NOTE: We haven't yet found a succinct way to describe a source unit. Modify this document as we come up with clearer explanations.

Defs and refs

For each source unit, a graph is generated from the associated code, consisting of definitions and references. A definition is the original point in code where an object is defined, be it a function, module, or class. References are anywhere that def is then later used in code--references then link back to the original definition. References can link to definitions in other source units and repositories.

See grapher output specs for more information.

Toolchain

A primary tool called 'srclib' will serve as a harness for all of the individual language toolchains. It will also serve as the API endpoint, for users to query for data. Each language-specific toolchain is composed of five parts - any language that implements these can be automatically used with srclib.

  1. Scanner - Traverses the directory tree looking for source units. Invokes the grapher and dependency lister on each unit.
  2. Grapher - Produces the code graph through static analysis.
  3. Dependency Resolver - Resolves raw dependency names to VCS repository urls.
  4. Formatter - Exports functions that the API uses to transform raw language-specific data into a generic, useable structure. This is the only tool that must be written in Go.
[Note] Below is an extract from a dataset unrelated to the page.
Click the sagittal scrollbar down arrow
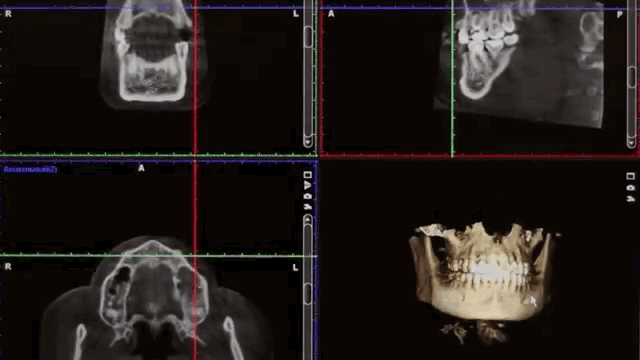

This separation allows certain parts to be implemented before others, allowing incremental benefits to accrue before the toolchain is complete. For example, the grapher could be implemented before proper dependency resolution, allowing jump to definition and documentation only within a local codebase. The dependency resolution could be implemented without the grapher, allowing dependency tracking, without code graphing.

The srclib tool, after invoking the various elements of the toolchain, will extract other information, such as the repository URL and the commit ID, and use git/hg blame to find authorship information for definitions and references.